Pew found a disconnect when it comes to the “five core functions of journalism: covering the most important stories of the day, reporting the news accurately, serving as a watchdog over elected leaders, giving voice to the underrepresented, and managing or correcting misinformation.”

“In all five areas, journalists give far more positive assessments than the general public of the work news organizations are doing,” the survey, released on June 14, reported. “And on four of the five items, Americans on the whole are significantly more likely to say the news media is doing a bad job than a good job.”

“For example, while 65% of journalists say news organizations do a very or somewhat good job reporting the news accurately, 35% of the public agrees, while 43% of U.S. adults say journalists do a bad job of this,” Pew reported.

Journalists also say they “feel connected” to their readers – but the relationship tends to go in one direction only.
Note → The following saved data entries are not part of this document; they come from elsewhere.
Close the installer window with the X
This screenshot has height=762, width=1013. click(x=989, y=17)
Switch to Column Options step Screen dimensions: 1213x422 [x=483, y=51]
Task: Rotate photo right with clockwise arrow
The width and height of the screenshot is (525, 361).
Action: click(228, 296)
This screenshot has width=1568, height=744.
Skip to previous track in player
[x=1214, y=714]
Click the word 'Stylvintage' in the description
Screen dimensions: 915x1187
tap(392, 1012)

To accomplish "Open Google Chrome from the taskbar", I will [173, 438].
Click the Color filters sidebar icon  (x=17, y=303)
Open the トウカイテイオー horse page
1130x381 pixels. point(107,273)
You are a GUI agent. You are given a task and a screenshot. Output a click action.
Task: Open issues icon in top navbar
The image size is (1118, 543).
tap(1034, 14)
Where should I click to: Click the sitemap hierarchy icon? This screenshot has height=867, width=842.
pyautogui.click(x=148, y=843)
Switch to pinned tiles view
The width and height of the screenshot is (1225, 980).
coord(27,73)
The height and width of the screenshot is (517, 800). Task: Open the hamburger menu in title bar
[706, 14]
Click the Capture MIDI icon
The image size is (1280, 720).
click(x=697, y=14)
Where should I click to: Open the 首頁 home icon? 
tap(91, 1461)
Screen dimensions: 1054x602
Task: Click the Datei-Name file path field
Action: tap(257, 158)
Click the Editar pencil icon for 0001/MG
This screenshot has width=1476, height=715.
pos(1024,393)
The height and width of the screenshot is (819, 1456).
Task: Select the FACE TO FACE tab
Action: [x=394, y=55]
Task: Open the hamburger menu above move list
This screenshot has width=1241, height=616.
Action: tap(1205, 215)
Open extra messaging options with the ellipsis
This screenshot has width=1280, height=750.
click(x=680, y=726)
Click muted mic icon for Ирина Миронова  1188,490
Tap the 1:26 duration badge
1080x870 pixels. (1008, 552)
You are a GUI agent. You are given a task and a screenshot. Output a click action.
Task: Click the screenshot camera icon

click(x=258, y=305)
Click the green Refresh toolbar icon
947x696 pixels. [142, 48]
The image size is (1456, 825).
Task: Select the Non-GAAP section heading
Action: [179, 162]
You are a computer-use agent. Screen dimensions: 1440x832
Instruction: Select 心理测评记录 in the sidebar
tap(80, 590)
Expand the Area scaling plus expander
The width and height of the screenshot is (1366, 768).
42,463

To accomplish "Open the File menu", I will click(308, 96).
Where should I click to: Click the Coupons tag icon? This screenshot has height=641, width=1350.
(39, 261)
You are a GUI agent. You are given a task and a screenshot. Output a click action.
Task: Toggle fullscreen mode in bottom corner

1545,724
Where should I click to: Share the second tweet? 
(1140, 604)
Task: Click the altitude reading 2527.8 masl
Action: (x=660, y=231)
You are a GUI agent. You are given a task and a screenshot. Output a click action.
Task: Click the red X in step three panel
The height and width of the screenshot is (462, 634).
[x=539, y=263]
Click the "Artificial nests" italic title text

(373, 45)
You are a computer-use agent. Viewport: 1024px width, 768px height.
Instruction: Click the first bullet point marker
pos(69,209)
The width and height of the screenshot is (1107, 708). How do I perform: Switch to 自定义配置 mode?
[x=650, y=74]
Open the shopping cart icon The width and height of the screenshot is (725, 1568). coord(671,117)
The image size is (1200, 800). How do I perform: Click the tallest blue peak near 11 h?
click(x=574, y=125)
“Similarly, while nearly half of journalists (46%) say they feel extremely or very connected with their audiences, only about a quarter of the public (26%) feels that connection with their main news organizations,” Pew reported.

READ: Mainstream media reports on ‘sudden adult death syndrome’ ignore COVID jab correlation

Journalists are split when it comes to giving equal coverage to the different sides of an issue.

“A little over half of journalists surveyed (55%) say that in reporting the news, every side does not always deserve equal coverage, greater than the share who say journalists should always strive to give every side equal coverage (44%),” the survey found.

“On the other hand, journalists express wide support for another long-standing norm of journalism: keeping their own views out of their reporting,” the survey reported. “Roughly eight-in-ten journalists surveyed (82%) say journalists should do this, although there is far less consensus over whether journalists meet this standard,” Pew reported.

“Just over half (55%) think journalists are largely able to keep their views out of their reporting, while 43% say journalists are often unable to,” the survey concluded.

This is just further proof that the “media bubble is real,” according to Joe Concha.

The media commentator for The Hill and Fox News wrote in his analysis of the results that “[t]o say there’s a disconnect between many journalists and the public they serve is a gross understatement.”

“So why the disconnect? Perhaps it’s like the old saying about the key to good real estate: Location, location location,” he pointed out in his analysis in The Hill on Wednesday. “Most of the national media are located in two places: New York City and Washington, D.C.”

He noted that The New York Times has not endorsed a Republican for president in 66 years, and the Washington Post has never done so. He said it would “probably be a bad idea to share your party affiliation” if you are a Republican applying to work at these publications.

“Such is the state of media in 2022, where the bubbles in the Big Apple and the nation’s capital are increasingly soundproof, shutting out the rest of the world,” he commented.